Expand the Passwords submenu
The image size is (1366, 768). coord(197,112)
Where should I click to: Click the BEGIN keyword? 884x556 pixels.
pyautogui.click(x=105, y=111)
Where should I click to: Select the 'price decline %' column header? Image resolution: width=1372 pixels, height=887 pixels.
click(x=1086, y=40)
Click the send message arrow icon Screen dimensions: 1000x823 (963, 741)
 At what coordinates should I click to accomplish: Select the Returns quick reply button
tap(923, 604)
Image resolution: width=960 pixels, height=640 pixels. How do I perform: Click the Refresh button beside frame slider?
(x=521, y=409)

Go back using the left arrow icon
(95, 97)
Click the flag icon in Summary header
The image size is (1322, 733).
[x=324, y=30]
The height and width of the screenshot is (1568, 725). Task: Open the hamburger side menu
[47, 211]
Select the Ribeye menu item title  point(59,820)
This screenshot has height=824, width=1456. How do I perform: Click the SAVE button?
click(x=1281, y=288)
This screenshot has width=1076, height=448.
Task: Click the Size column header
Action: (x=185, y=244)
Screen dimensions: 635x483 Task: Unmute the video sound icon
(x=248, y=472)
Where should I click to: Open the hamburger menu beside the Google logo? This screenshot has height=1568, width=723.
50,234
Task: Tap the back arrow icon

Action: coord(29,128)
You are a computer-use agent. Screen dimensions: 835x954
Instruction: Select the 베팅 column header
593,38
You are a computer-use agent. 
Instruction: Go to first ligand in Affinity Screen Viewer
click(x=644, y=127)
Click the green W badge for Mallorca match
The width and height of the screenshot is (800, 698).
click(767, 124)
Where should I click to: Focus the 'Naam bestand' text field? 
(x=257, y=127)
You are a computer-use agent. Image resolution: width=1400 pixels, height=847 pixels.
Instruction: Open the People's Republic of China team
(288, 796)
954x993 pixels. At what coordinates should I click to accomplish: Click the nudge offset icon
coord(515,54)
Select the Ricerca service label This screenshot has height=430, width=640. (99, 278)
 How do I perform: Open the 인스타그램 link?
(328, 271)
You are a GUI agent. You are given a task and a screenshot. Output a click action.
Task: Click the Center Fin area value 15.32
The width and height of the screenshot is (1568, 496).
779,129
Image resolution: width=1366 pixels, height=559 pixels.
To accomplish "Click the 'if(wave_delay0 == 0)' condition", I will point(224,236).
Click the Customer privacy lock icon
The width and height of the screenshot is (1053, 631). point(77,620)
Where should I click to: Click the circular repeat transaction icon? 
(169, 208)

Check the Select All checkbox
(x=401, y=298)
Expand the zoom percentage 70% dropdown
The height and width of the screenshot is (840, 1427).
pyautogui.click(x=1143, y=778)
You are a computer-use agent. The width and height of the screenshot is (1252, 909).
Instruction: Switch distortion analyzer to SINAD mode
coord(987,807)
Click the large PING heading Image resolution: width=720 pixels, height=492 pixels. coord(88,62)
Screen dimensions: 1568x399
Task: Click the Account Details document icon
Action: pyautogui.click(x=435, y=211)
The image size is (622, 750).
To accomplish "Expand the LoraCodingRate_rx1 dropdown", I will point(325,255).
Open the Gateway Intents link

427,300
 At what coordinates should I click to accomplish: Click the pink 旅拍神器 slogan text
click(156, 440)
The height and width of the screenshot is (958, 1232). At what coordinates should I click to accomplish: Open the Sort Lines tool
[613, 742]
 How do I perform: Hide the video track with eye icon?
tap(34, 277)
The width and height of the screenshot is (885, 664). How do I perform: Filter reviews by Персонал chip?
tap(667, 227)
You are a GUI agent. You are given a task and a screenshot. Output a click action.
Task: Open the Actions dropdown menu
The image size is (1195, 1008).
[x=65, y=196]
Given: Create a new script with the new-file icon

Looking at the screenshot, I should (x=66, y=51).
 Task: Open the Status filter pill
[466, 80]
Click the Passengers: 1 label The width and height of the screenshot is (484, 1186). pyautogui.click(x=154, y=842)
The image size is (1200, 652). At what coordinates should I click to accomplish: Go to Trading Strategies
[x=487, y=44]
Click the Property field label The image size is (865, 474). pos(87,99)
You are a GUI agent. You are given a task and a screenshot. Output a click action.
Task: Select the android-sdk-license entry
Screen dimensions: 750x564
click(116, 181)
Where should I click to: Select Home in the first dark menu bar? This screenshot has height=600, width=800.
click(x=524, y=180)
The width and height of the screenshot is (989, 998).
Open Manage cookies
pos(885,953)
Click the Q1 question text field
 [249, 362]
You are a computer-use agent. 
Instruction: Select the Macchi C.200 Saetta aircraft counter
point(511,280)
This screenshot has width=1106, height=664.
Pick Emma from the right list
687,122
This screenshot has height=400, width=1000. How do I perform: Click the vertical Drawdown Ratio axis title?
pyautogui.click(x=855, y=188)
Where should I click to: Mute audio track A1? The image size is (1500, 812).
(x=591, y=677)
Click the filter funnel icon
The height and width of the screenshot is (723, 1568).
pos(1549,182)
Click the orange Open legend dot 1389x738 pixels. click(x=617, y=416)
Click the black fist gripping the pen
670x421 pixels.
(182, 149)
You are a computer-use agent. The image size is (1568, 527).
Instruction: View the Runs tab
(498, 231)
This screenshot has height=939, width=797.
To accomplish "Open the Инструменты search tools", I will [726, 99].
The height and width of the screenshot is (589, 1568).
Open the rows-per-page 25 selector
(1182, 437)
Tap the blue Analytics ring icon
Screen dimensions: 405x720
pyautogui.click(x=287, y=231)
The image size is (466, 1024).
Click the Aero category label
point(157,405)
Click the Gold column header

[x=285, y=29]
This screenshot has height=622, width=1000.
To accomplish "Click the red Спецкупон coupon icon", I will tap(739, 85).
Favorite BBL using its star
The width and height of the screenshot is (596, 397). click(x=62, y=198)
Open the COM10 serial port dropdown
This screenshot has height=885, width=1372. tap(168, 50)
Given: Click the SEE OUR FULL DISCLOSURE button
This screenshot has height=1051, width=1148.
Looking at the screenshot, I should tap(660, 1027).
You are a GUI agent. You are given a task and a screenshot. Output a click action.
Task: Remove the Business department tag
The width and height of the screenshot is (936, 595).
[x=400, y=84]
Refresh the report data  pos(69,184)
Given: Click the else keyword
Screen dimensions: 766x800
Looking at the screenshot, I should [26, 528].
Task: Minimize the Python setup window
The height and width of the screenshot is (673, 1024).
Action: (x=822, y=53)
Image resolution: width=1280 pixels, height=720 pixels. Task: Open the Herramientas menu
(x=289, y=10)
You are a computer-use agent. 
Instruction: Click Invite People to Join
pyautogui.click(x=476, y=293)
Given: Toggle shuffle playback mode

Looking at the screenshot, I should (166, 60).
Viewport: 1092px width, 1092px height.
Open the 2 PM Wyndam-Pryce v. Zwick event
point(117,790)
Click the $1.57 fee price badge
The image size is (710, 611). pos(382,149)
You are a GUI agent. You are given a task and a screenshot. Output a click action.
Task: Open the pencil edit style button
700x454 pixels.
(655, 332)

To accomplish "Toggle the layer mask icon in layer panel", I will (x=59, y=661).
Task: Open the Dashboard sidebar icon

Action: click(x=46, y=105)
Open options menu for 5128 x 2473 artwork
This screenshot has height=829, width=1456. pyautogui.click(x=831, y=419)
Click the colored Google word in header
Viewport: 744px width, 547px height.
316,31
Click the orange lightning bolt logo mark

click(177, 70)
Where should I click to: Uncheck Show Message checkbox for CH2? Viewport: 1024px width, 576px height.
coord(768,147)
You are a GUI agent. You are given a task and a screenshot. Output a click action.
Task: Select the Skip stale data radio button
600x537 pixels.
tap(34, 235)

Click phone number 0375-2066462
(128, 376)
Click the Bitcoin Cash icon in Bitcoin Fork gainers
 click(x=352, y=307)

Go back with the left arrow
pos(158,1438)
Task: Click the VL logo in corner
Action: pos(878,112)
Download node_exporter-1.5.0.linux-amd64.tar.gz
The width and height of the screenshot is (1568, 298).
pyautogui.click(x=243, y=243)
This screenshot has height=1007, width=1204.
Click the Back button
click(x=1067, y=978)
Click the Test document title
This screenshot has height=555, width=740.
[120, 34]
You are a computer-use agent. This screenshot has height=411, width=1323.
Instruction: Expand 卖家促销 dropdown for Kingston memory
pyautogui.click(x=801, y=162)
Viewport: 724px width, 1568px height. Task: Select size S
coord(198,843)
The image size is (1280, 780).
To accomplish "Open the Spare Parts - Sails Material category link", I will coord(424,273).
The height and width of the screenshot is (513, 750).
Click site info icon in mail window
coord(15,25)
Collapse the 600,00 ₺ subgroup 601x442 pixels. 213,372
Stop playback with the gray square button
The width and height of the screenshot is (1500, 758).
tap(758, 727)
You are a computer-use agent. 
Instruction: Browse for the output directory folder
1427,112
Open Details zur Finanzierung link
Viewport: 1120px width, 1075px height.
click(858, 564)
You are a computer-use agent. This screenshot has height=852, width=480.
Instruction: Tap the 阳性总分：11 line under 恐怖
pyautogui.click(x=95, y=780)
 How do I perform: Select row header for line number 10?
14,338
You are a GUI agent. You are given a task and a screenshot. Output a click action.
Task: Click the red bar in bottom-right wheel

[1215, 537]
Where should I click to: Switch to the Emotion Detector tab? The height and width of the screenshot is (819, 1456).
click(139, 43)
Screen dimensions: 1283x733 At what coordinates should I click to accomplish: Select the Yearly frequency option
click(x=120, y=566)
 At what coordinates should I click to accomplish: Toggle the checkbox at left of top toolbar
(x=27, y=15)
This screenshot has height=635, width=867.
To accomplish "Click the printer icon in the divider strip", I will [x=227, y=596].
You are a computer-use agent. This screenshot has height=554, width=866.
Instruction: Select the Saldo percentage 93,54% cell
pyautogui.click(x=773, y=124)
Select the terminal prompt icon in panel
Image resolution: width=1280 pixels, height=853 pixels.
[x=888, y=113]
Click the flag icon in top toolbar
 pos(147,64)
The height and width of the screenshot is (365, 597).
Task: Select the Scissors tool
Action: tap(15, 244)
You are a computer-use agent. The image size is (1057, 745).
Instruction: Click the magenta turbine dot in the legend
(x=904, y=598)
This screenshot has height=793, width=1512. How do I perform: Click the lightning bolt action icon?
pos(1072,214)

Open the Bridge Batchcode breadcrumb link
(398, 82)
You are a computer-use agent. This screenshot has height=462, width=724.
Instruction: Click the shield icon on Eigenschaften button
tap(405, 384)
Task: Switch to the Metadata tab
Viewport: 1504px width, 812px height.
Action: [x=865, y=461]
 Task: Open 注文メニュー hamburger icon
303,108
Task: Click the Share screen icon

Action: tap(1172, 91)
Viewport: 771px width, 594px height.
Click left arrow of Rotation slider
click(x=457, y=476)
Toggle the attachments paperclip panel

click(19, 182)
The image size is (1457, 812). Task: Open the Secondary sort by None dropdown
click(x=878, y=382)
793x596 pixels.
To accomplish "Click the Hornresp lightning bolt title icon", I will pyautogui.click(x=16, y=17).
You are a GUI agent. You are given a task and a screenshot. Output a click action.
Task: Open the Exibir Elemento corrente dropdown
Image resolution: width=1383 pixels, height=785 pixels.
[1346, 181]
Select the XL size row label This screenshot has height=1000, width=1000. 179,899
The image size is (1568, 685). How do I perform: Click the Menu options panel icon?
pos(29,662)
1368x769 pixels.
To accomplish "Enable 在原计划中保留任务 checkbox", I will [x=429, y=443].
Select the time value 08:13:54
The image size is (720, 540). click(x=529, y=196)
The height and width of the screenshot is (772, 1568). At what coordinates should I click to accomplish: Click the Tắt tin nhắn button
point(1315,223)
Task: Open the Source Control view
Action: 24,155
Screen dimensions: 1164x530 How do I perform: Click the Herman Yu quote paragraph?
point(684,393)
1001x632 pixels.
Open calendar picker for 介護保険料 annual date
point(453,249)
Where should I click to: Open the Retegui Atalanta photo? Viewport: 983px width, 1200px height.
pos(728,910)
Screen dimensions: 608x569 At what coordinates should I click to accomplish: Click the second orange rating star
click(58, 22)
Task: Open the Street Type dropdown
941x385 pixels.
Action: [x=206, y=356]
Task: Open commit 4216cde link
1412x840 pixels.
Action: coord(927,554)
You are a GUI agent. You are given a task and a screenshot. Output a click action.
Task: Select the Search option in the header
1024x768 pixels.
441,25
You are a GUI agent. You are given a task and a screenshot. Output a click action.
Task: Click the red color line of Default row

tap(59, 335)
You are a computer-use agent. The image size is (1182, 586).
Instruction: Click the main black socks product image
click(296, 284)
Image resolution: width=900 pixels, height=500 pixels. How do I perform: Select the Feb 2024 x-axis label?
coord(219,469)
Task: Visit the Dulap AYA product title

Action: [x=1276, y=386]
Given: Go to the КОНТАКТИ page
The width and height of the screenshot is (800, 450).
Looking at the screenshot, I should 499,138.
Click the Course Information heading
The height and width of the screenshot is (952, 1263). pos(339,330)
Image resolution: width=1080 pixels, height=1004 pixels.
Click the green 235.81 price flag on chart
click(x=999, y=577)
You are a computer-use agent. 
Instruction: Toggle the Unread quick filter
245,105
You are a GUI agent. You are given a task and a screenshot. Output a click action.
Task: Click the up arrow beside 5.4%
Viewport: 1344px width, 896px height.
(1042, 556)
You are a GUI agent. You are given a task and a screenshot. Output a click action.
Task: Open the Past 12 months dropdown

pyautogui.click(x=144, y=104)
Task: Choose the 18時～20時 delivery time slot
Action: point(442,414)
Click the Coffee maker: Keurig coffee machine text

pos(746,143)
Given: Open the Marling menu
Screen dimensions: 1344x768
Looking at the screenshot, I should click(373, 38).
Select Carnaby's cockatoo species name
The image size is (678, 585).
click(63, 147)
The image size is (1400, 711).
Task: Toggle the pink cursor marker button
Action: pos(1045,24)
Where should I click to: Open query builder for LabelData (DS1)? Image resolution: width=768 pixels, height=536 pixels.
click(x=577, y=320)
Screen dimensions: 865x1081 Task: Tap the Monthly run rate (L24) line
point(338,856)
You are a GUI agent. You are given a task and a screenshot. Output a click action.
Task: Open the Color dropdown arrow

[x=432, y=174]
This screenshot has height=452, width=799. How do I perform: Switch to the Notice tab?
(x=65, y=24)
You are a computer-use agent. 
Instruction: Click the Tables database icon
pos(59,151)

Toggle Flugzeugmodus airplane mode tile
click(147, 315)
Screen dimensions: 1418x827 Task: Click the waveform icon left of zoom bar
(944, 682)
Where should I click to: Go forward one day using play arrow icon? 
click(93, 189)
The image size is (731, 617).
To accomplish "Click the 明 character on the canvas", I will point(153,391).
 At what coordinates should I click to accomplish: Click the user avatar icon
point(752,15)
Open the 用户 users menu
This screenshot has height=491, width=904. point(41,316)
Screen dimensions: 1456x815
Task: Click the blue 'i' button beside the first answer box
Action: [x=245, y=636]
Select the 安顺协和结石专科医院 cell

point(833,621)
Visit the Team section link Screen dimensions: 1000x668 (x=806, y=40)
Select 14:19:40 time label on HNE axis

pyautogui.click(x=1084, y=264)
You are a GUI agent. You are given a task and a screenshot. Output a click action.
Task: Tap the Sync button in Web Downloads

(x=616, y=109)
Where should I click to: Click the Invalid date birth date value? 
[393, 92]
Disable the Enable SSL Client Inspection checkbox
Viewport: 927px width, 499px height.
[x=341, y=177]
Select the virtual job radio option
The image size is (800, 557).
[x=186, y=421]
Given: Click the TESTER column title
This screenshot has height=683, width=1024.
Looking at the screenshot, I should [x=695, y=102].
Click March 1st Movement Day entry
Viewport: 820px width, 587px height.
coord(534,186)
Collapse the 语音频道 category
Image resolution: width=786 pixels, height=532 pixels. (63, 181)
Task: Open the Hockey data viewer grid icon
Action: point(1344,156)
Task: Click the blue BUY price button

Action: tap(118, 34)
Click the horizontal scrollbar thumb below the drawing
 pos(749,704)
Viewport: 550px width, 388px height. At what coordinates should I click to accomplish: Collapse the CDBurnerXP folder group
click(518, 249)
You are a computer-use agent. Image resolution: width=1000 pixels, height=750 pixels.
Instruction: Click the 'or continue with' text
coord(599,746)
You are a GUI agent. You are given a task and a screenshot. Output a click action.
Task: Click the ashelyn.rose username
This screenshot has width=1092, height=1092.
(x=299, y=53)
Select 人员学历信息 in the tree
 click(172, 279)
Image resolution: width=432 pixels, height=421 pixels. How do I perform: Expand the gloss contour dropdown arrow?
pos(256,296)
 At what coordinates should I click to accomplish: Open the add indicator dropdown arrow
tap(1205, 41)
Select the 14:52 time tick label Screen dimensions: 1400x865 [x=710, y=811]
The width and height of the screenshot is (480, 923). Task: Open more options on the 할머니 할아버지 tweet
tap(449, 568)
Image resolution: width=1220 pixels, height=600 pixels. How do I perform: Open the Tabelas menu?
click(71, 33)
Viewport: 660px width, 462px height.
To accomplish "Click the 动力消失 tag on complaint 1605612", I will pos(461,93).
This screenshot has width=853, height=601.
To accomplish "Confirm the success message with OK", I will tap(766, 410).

TASK GOAL: Of the entries listed above, reproduce only the lines starting at the line containing "Given: Create a" and ending at the line containing "Click the filter funnel icon". Include both, exactly as they stand.

YOUR RESPONSE:
Given: Create a new script with the new-file icon

Looking at the screenshot, I should (x=66, y=51).
 Task: Open the Status filter pill
[466, 80]
Click the Passengers: 1 label The width and height of the screenshot is (484, 1186). pyautogui.click(x=154, y=842)
The image size is (1200, 652). At what coordinates should I click to accomplish: Go to Trading Strategies
[x=487, y=44]
Click the Property field label The image size is (865, 474). pos(87,99)
You are a GUI agent. You are given a task and a screenshot. Output a click action.
Task: Select the android-sdk-license entry
Screen dimensions: 750x564
click(116, 181)
Where should I click to: Select Home in the first dark menu bar? This screenshot has height=600, width=800.
click(x=524, y=180)
The width and height of the screenshot is (989, 998).
Open Manage cookies
pos(885,953)
Click the Q1 question text field
 [249, 362]
You are a computer-use agent. 
Instruction: Select the Macchi C.200 Saetta aircraft counter
point(511,280)
This screenshot has width=1106, height=664.
Pick Emma from the right list
687,122
This screenshot has height=400, width=1000. How do I perform: Click the vertical Drawdown Ratio axis title?
pyautogui.click(x=855, y=188)
Where should I click to: Mute audio track A1? The image size is (1500, 812).
(x=591, y=677)
Click the filter funnel icon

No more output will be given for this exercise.